### INPUT FOR THIS TASK ###
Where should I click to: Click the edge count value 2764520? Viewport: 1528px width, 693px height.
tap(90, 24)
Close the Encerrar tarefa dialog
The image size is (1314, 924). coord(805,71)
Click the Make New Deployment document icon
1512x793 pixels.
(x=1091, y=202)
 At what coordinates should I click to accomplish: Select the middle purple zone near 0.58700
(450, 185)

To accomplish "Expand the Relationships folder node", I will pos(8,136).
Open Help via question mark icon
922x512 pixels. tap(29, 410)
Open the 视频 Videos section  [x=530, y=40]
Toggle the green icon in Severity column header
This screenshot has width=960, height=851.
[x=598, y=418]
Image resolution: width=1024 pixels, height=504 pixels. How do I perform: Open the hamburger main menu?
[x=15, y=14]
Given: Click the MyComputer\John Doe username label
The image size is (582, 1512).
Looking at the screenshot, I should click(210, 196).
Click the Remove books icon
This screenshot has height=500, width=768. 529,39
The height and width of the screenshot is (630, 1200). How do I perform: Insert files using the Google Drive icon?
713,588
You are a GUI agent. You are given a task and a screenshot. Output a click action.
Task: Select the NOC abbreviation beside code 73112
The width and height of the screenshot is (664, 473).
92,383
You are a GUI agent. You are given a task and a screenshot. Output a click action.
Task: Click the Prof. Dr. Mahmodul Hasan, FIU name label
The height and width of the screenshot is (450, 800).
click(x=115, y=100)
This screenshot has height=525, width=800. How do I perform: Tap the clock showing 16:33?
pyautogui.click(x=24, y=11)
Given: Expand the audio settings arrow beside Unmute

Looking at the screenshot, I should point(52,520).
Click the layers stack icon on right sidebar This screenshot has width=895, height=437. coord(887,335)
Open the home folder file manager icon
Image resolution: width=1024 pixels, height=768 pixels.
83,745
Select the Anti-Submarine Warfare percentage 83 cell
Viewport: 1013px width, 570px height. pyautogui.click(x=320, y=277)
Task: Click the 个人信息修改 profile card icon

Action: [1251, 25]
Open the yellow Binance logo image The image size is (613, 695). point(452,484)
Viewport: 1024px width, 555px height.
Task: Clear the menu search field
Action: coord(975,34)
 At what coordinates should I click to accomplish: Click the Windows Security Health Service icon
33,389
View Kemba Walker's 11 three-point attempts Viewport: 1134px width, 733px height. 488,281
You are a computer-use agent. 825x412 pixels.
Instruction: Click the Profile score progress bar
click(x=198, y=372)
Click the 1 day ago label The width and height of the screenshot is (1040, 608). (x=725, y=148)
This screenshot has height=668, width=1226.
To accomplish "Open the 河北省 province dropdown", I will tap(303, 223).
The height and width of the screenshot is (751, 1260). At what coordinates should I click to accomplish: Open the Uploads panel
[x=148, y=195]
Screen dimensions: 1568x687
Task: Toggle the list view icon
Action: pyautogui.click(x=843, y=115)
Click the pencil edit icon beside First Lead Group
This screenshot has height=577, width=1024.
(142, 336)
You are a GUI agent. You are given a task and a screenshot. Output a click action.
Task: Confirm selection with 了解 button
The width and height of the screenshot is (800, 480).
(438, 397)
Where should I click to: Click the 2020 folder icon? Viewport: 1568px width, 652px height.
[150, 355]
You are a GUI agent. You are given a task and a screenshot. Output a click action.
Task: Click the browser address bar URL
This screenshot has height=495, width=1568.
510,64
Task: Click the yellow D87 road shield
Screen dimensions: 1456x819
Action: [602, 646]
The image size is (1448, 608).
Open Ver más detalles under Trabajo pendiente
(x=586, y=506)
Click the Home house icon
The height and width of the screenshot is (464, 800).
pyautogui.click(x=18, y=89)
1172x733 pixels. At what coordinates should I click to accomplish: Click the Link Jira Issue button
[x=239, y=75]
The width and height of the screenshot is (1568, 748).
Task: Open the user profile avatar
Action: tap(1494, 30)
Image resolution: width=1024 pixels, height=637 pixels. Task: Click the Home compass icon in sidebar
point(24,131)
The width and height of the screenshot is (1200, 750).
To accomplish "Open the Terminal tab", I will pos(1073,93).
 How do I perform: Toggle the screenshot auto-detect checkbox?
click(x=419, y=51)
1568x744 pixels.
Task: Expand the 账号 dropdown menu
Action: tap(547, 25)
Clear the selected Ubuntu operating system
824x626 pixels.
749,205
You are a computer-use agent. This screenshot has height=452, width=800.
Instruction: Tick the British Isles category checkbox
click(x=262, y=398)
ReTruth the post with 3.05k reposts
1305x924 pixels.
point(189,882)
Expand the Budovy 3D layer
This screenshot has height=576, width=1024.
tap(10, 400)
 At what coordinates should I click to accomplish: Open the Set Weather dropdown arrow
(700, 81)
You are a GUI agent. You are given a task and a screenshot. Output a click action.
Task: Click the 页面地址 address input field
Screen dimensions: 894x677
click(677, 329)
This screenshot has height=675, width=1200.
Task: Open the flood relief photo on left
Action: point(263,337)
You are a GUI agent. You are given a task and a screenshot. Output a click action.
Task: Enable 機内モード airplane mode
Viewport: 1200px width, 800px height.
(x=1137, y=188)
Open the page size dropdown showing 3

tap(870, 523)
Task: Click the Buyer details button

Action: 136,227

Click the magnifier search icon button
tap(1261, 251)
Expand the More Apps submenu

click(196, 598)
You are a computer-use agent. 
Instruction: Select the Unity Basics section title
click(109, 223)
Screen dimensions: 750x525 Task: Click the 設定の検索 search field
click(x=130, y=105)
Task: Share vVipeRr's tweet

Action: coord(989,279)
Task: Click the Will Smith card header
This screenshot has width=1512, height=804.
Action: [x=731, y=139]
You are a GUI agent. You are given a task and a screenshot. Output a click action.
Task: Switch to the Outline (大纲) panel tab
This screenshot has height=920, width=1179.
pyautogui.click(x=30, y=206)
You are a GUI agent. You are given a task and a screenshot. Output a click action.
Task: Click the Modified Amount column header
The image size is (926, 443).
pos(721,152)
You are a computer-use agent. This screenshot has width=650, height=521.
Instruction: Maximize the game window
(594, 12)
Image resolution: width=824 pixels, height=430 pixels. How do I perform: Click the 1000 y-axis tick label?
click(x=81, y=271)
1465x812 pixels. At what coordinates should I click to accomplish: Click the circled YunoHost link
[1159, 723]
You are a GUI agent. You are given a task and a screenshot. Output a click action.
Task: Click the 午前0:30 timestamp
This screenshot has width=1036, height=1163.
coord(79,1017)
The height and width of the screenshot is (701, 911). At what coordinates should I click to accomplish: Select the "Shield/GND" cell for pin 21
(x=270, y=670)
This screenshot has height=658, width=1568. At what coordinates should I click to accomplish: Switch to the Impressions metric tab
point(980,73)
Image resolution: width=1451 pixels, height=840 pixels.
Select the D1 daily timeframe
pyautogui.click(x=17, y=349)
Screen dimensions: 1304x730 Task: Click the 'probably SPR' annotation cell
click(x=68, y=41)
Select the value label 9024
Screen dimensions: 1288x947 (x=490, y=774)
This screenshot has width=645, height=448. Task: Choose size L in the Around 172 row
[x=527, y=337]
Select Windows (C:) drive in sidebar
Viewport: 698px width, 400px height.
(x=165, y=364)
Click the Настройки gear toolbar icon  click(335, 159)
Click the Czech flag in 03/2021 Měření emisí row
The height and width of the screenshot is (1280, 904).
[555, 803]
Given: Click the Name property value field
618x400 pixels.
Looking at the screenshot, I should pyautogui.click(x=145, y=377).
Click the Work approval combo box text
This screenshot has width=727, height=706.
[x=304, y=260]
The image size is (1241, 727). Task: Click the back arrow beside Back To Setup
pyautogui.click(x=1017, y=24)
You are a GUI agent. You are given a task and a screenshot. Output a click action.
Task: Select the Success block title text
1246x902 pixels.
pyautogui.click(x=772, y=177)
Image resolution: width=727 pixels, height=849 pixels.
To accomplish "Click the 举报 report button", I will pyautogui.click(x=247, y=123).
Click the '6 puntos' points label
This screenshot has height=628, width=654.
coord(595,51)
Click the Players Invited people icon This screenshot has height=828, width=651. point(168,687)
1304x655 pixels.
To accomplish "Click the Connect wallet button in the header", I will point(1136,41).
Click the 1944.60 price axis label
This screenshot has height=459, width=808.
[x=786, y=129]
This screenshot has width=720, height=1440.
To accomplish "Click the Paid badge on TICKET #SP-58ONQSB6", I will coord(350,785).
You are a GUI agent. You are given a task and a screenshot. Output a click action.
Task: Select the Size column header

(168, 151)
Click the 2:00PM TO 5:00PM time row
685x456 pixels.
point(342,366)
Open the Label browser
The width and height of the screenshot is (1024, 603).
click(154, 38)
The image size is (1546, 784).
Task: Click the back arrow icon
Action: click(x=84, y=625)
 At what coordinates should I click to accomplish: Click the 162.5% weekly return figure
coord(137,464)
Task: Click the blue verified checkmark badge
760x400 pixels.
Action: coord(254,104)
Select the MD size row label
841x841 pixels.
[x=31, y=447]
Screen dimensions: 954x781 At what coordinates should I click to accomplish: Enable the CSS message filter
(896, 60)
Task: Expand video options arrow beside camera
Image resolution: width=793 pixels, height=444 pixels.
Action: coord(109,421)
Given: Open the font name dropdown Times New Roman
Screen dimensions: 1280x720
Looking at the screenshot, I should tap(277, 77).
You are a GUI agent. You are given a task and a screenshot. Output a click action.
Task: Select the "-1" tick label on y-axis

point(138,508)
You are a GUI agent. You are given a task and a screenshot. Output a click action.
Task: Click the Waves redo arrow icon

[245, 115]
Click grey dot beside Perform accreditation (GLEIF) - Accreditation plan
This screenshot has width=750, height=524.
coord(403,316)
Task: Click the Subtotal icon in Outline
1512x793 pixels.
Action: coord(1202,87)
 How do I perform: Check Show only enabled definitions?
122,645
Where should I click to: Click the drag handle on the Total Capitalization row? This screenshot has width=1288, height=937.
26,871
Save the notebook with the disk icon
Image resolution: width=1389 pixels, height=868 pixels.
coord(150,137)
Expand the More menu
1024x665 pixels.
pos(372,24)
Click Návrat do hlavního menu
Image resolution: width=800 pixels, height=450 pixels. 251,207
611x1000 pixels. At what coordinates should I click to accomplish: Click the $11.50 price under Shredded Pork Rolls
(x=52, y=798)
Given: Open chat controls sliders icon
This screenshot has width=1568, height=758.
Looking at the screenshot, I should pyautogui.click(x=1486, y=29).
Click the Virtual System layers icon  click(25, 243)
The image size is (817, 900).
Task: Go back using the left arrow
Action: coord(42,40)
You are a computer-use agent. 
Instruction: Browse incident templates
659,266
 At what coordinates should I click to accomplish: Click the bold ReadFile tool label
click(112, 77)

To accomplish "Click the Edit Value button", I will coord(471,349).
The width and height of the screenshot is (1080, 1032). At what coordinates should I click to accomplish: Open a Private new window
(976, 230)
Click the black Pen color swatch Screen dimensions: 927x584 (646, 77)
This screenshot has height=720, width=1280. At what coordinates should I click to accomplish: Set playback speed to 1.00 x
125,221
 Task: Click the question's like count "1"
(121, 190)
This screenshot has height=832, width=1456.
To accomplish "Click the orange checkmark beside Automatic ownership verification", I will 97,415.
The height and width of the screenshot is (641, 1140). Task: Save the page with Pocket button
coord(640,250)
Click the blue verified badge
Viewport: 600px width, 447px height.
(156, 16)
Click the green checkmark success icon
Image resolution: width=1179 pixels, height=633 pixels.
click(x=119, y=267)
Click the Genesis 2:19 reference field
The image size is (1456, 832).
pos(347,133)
###
• [WHAT YOU NEED TO DO] Of the entries above, transcribe exactly those lines that fall between the line containing "Click Návrat do hlavního menu" and the line containing "Given: Open chat controls sliders icon", together with those two lines.

• [TASK SOLUTION]
Click Návrat do hlavního menu
Image resolution: width=800 pixels, height=450 pixels. 251,207
611x1000 pixels. At what coordinates should I click to accomplish: Click the $11.50 price under Shredded Pork Rolls
(x=52, y=798)
Given: Open chat controls sliders icon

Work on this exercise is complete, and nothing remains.